Quante altre storie simili ci sono e a noi non sono rivelate per diversi motivi: discrezione oppure per rassegnazione? Quella di Sirio è un paradigma di una società dal doppio volto, escludente, e a parole prossima per i più deboli. Quella di Sirio è anche una storia bella di prossimità, di condivisione, attraverso il canale social incoraggia situazioni simili a non rimanere nel buio. La storia di quotidianità raccontata dai suoi familiari, corredata da foto, video, con pensieri giornalieri, e condivisa senza filtri, intende mostrare e denunciare in questa società anche la sordità istituzionale, e in più, mostra l’affetto e il coraggio di una famiglia che giorno dopo giorno, nonostante le difficoltà e gli impedimenti di barriere architettoniche, civili e mentali, si sforzano di integrare la storia di questo bambino, non solo sua, ma anche dei familiari e di chi lo assiste e lo accompagna per restituirgli la dignità che spetta ad ogni essere umano vivente sulla faccia della terra. Ecco uno dei tweet più recenti: «Lottare per l’assistenza domiciliare e il riconoscimento dei #caregiver è lottare per la liberazione e l’autodeterminazione di migliaia di donne segregate, abbandonate dalla società e dalla collettività: riscrivere il concetto di #disabilità per abbattere porte, per la libertà».
Questa vicenda mi ha fatto venire in mente la storia di un ragazzo, Alessandro, quando assieme agli altri miei compagni seminaristi andavamo a trovarlo a casa, usciva con noi, e con frequenza i suoi familiari ci informavano del cambiamento frequente dell’operatore che lo assisteva: Alessandro non aveva il tempo di affezionarsi che ne arrivava uno nuovo!.
Questo tweet si può definire un grido, un fulmine, destinato a cadere nel vuoto quando incontra muri e indifferenze, diffidenze e chiusure, di situazioni di fragilità tante volte denunciate, come se la disabilità non fosse nel programma della convivenza civile.

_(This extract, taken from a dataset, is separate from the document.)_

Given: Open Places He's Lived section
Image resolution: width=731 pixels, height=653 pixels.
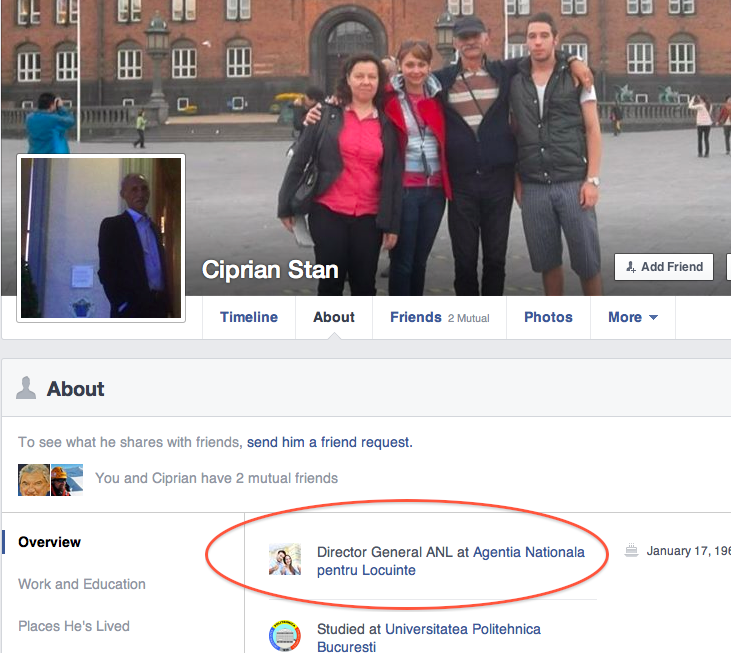Looking at the screenshot, I should (74, 626).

La vicenda umana e familiare di Sirio evidenzia un quadro nella quale lui si fa portavoce dei diritti di tanti, e solo per citare un altro tweet: «La #disabilità non sono i miei bisogni, ma gli ostacoli che incontro: dopo anni la mia logopedista andrà via e sapete il bello? Non sarà sostituita!! Perché non hanno figure che sappiano la Lis e nemmeno ce lo comunicano: perché la vita di quelli come me conta nulla per loro!».
Grazie perché continuate a svegliarci e ci mostrate un lato bello dei social, che trasmette vita, emozioni, e passioni forti della bellezza della diversità. Non solo, voi ci invitate affinchè la coscienza ci morda per avere più attenzione verso i più fragili, riconoscendo che noi siamo debitori verso di loro.